What is expected: With pictures left out, extract every line between the start of the records below and the line holding "Given: Open the Contact us link", inclusive.

Data for the task:
__________________________________________________

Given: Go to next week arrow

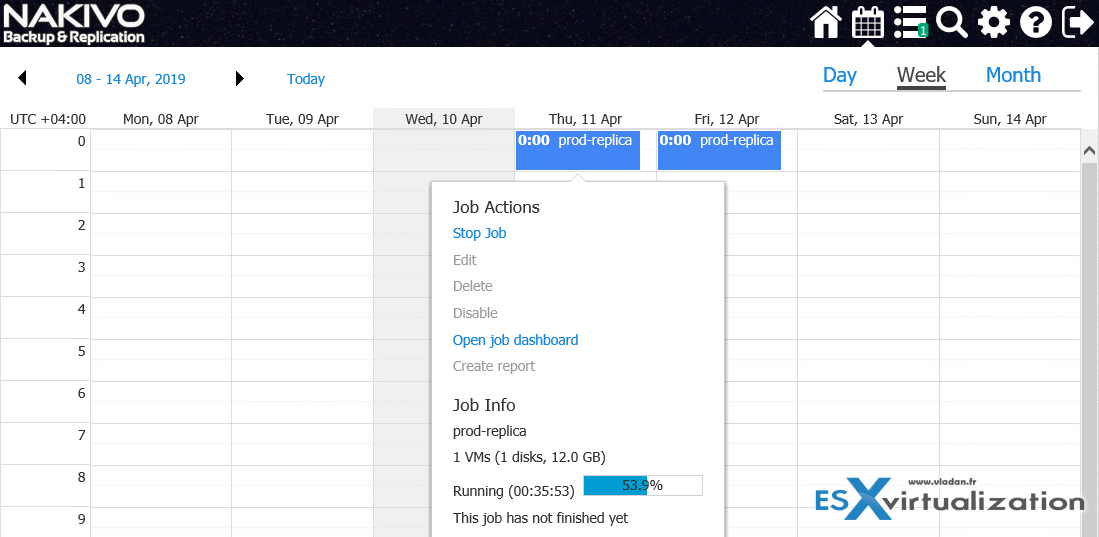Looking at the screenshot, I should tap(239, 79).
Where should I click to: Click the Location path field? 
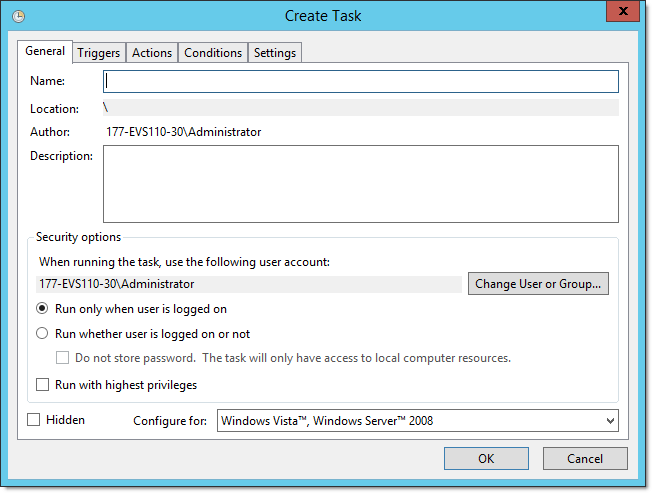[x=360, y=107]
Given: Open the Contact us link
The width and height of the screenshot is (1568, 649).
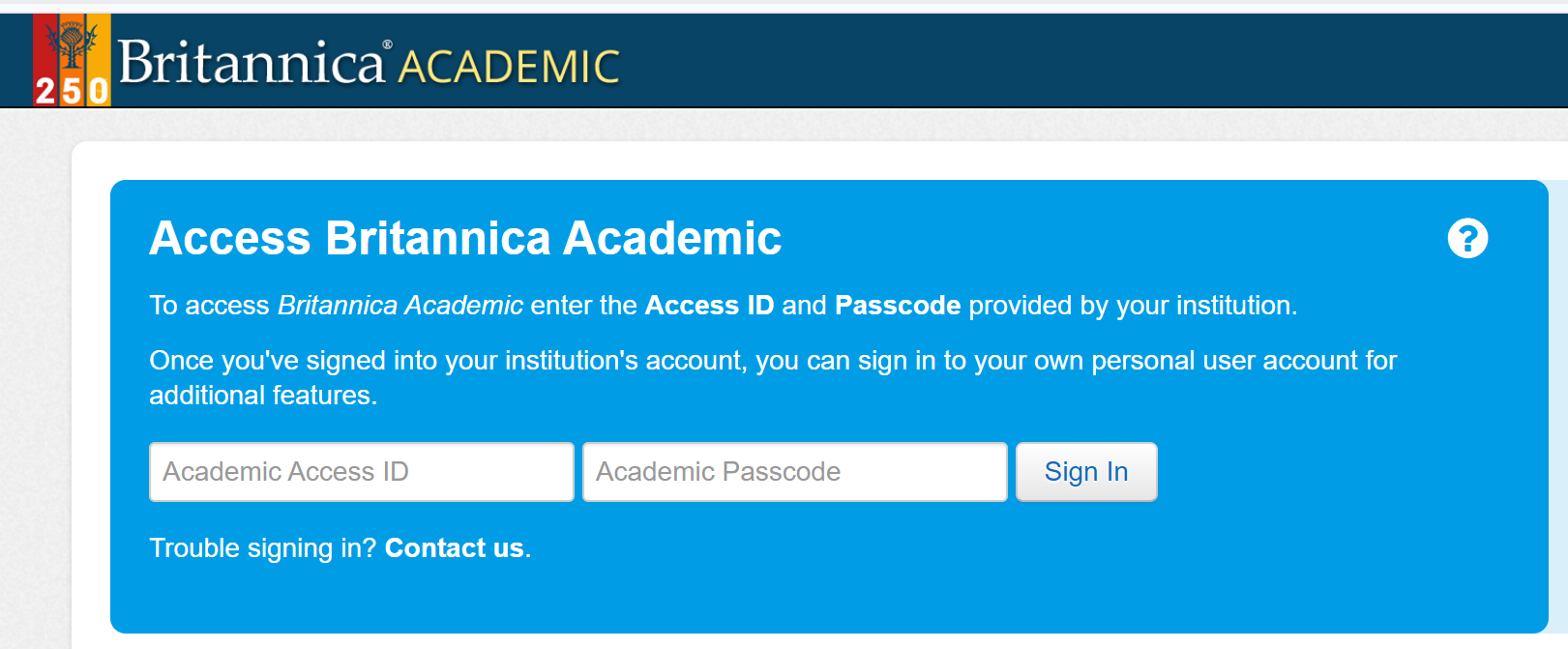Looking at the screenshot, I should point(455,548).
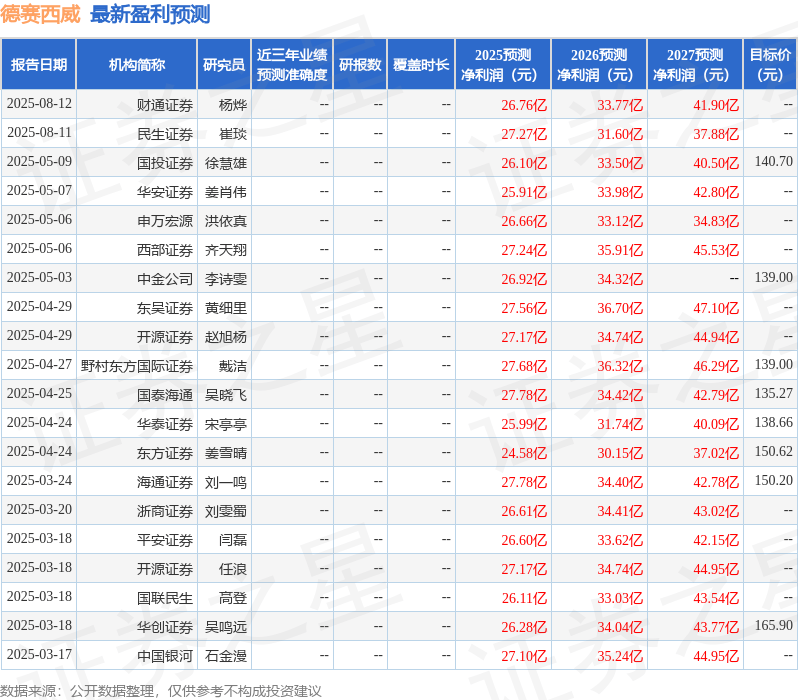Screen dimensions: 798x700
Task: Click the 24.58亿 profit forecast value
Action: 524,453
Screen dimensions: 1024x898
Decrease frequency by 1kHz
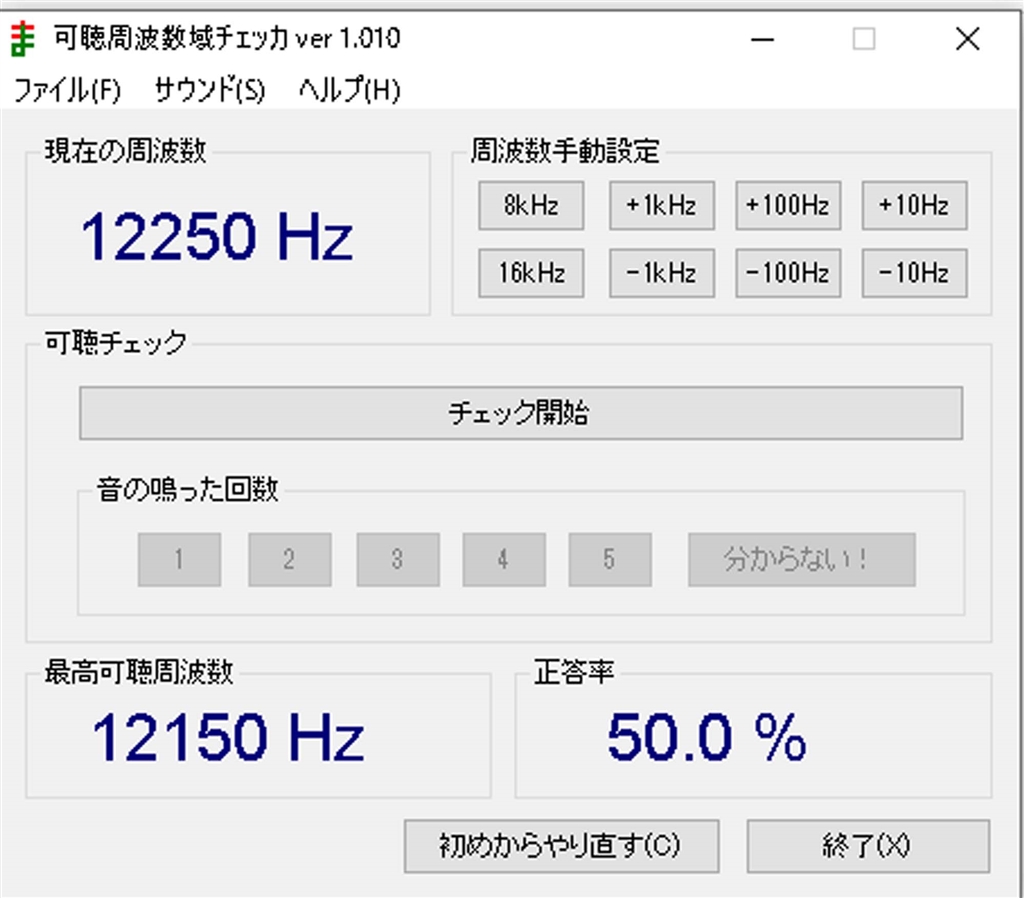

__________________________________________________

Response to this exercise:
Given: Go to next week arrow

Looking at the screenshot, I should tap(239, 79).
Where should I click to: Click the Location path field? 
[x=360, y=107]
Given: Open the Contact us link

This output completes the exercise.